Wikipedia:History of Wikipedian processes and people/2006 Citizen Valley interview of Brooke Vibber

The following is a transcript of a 2006 CitizenValley.org interview of User:Brooke Vibber, who was Wikimedia Foundation's Chief Technical Officer from 2005 to 2010 and its first employee.^[1]^[2] The captions/questions have been copyedited for grammar.

Transcript

MySQL Conference April 26th, 2006: A look inside Wikipedia with Brion Vibber, CTO, Wikipedia

“

My name is Brion Vibber, I'm the Chief Technical Officer of Wikimedia Foundation. So I've been working on the software that we use to run the site and on maintaining the site itself for about the last four years, initially as just a volunteer working on things like the software, all under an open-source development model, and then, last year, I got hired to work full time on that. So I've been doing that ever since.

”

About the Wikimedia Foundation

“

The Wikimedia Foundation is a non-profit corporation. It's based in Florida. There is about 3½ employees now, I think. There's myself and another programmer; we have a guy who comes in half-time to work on the servers, then we have a guy in the office who works on paperwork and handling the phones and taking complaints and things of that nature, and then, another person in the office, part time, for some things. And that's about it as far as employees go. Most of our income comes from donations—we run a fundraiser couple of times a year—and we bring in enough to keep the site running; primarily goes out to adding more servers to handle the increasing load, because our popularity level and web traffic just keep going up. If you go to the comparative website traffic graphs on Alexa Internet (it's an Amazon service; I think it's alexa.com) they have this neat little service where you can compare the relative traffic any site to any other site. So it's kind of frightening to compare us to CNN or something, and, see, CNN is—you know—they have a lot of traffic but it's kind of steady, and our traffic is kind of going up and up and up and up; it's really kind of frightening, but it's very exciting as well. So we're trying to keep up with traffic. It's mostly adding hardware to maintain that, and a couple of people. Right now, we have about a hundred application servers and about a dozen database servers, and we also have several off-site proxy cache servers in Netherlands and Korea, which speed up access to Europe and Asia. And that's Wikipedia and several of its sister sites—We have the Wiktionary dictionary; Wikimedia Commons is our multimedia repository, so it's mostly a lot of photographs under Open Content License, Creative Commons, public domain, that sort of thing. So then, those are used in Wikipedia but also on some other sites. [Speaker B: Wikiquotes [sic]] Exactly.

But we have recently split the back-end database for the English-language Wikipedia, which is our largest site. But that's totally transparent from the outside. That's just—we have—you know—one master database server and then another master database server, and they're just churning around lots of data. Then we also have four Asian wikis, which we actually host separately. The Japanese, Korean, Malay, and Thai Wikipedias are actually hosted on our servers in Korea. And that's partly an experiment in being able to maintain a second data center, for—you know—as we continue to expand, eventually we're gonna have to move more things out, and that sort of keeps things working.

GIVEN DATA
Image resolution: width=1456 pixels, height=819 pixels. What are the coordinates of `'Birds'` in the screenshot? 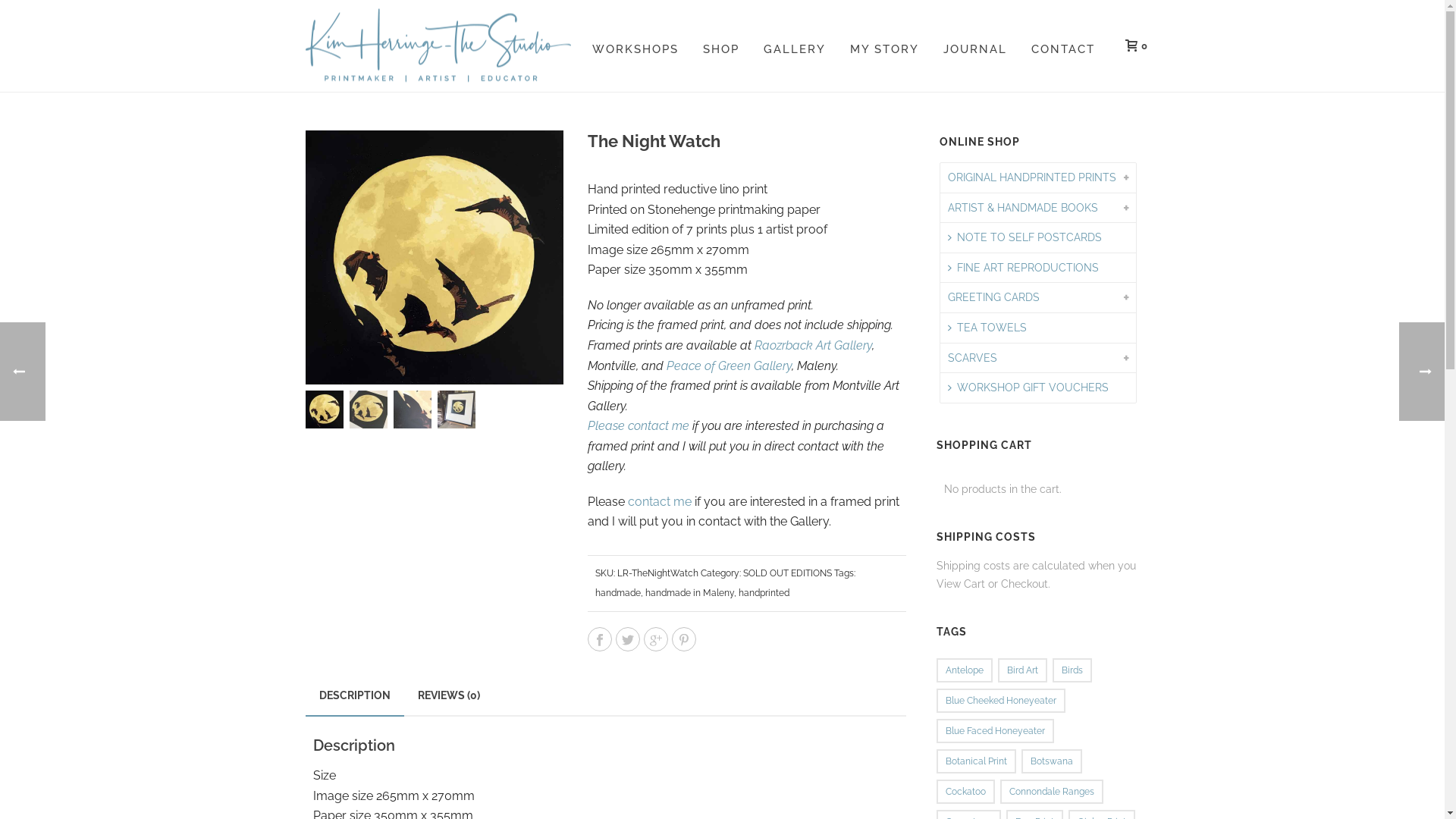 It's located at (1051, 669).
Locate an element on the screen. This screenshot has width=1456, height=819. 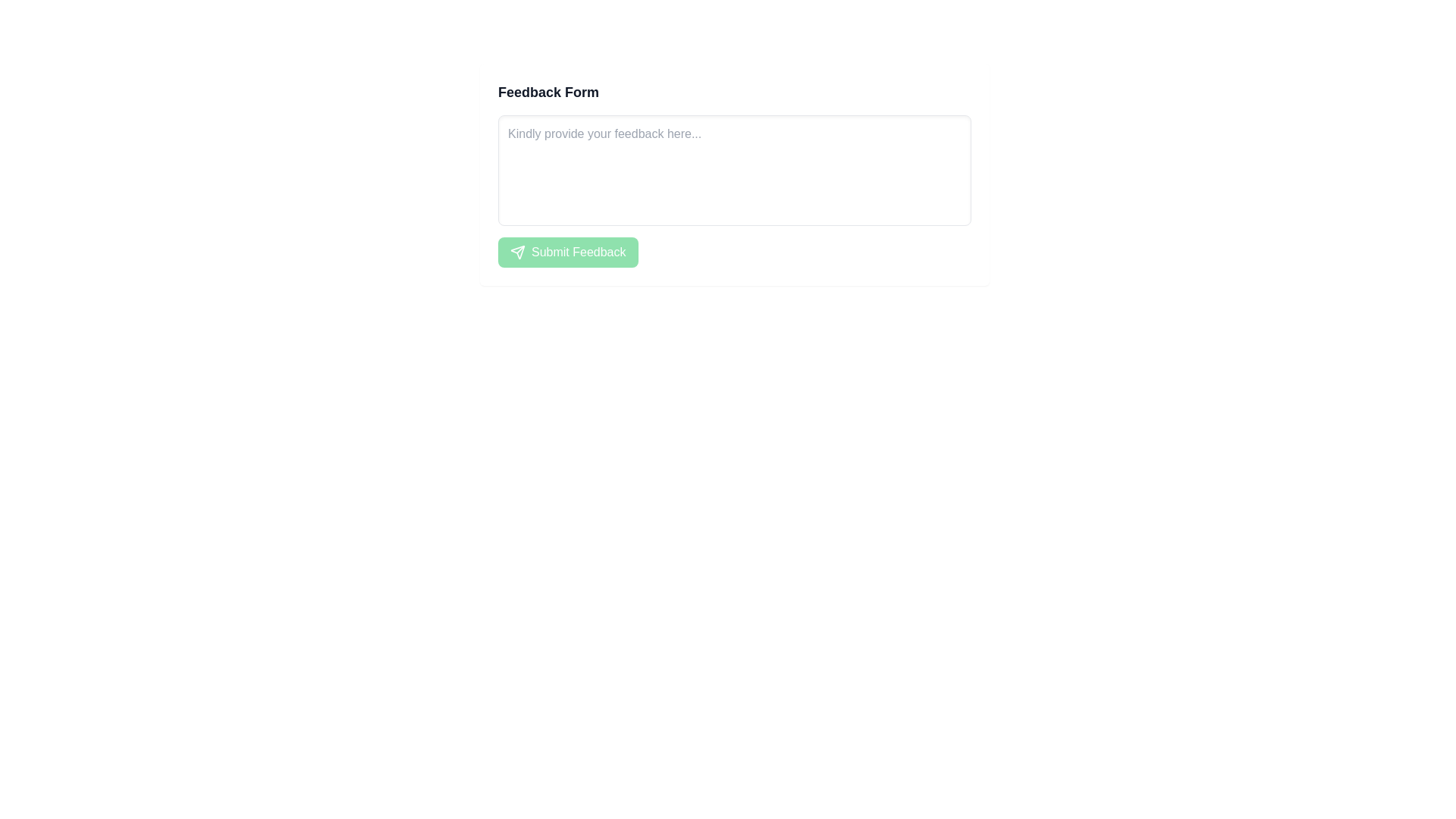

WRITTEN PROBLEM 1
In the interview transcript, what reason is given for spending most of the Foundation's income on adding servers?
WRITTEN PROBLEM 2
Based on the interview transcript, answer yes or no to each statement below and quote the deciding words: (a) The Wikimedia Foundation is based in Florida. (b) The Japanese, Korean, Malay, and Thai Wikipedias are hosted on servers in the Netherlands. (c) The split of the back-end database for the English-language Wikipedia can be noticed from the outside.

FULL OUTPUT 1
Most of the income goes to adding servers to handle the increasing load, because the site's popularity and web traffic keep going up.

FULL OUTPUT 2
(a) Yes: "It's based in Florida."
(b) No: "The Japanese, Korean, Malay, and Thai Wikipedias are actually hosted on our servers in Korea."
(c) No: "But that's totally transparent from the outside."